Forbes magazine says audiophiles are apeshit over a cheap, $30 amp which sound as clear as high-end competitors. It’s the audiophile version of Two-Buck Chuck:

… the T-Amp was nothing to brag about, just a… battery-powered amplifier that hooks up to chintzy cardboard speakers. A firm called Sonic Impact Technologies introduced it to no acclaim in 2003. Then orders suddenly took off last fall, surging from a hundred to a thousand units a week…

… audiophiles were raving about the T-Amp on the Internet, claiming this tiny plastic wedge produced music as sweet-sounding as amplifiers costing thousands of dollars. The customer had “hooked it up to an $18,000 pair of speakers and a $6,000 CD player,” Bracke says. A reviewer on a Web site in Italy called the T-Amp the most amazing product in 25 years. And an online cottage industry had sprung up around the T-Amp, with companies such as Red Wine Audio, in Auburn, Massachusetts, stuffing the electronic guts of the plastic amps into sleek metal cases and selling them for up to $1,200… [Link]

The secret to this amp is an innovative audio chipset designed by an entrepreneur named Adya Tripathi. Is he the new Amar Bose?

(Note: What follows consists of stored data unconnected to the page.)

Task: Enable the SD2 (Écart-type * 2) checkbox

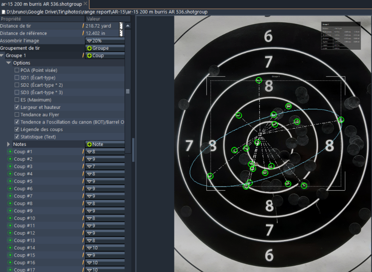Action: point(16,85)
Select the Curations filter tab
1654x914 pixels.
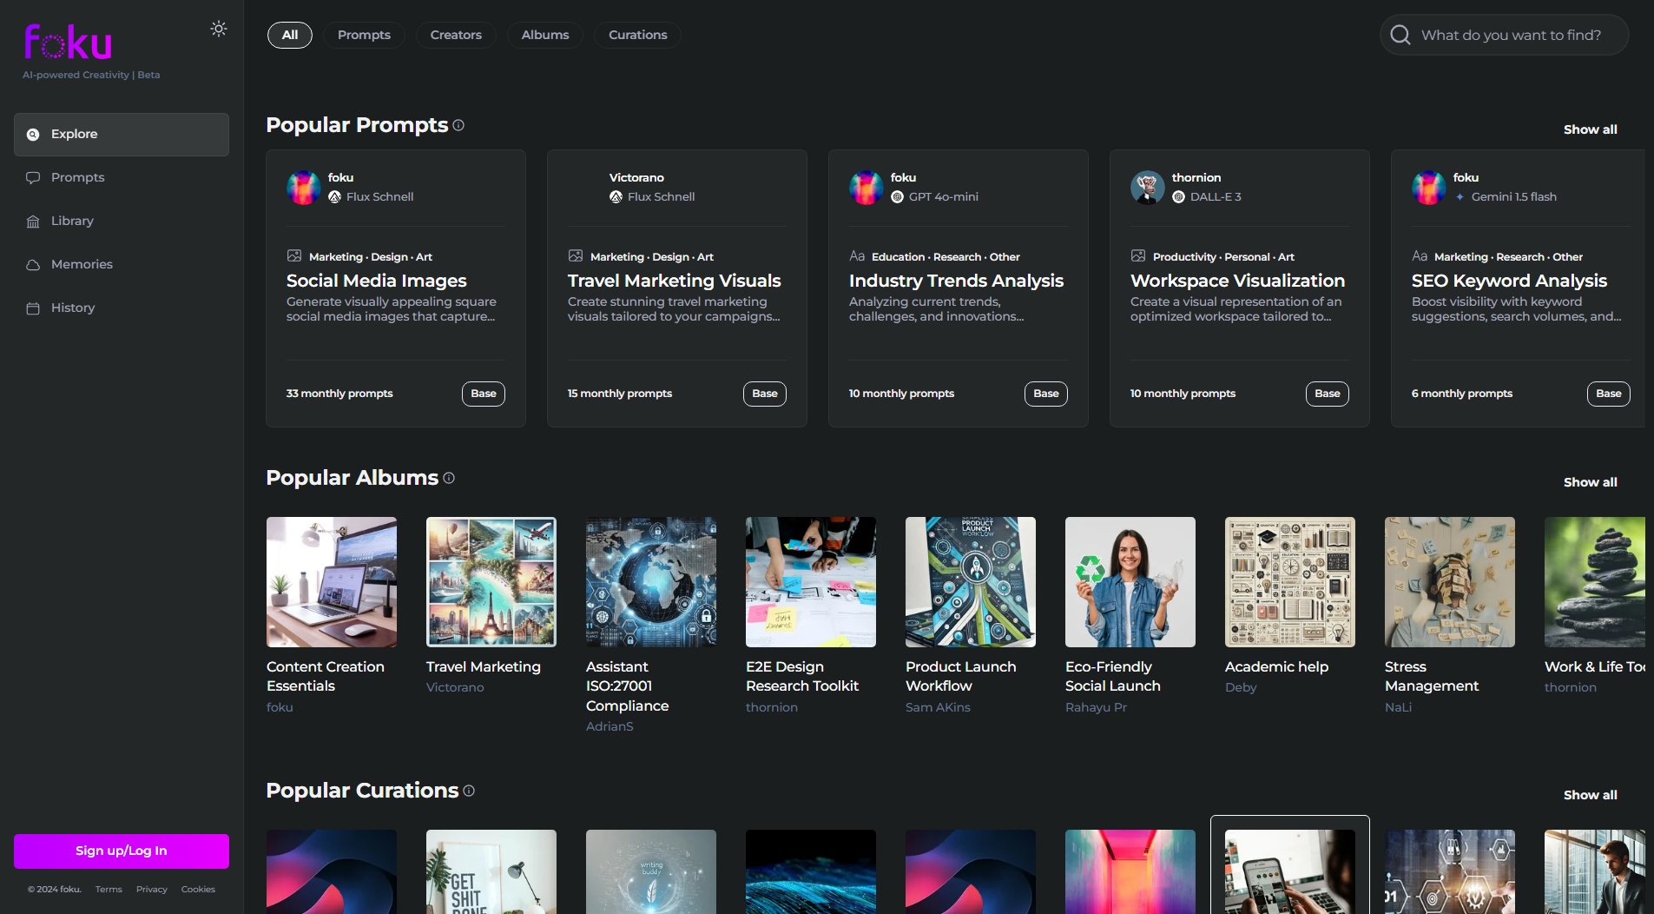coord(637,35)
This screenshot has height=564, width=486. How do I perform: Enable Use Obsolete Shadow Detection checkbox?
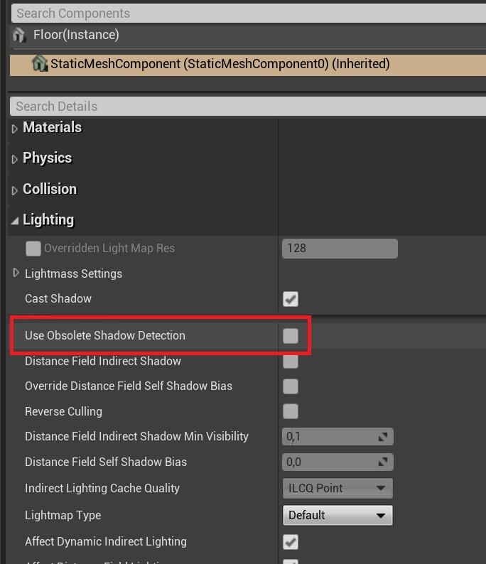(291, 336)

Tripath’s founder, Adya Tripathi, figured out a way to make a digital amplifier that produces very little distortion. Tripathi, a Ph.D. in electrical engineering and a veteran of National Semiconductor, Advanced Micro Devices and IBM, found that part of the trick involves pulsing on and off at far higher rates–millions of times per second… Tripath’s higher pulse rate creates more chances to offset signal distortion by applying feedback… The T-Amp uses Tripath’s lowest-end chip… which puts out 15 watts of power and costs $3… [Link]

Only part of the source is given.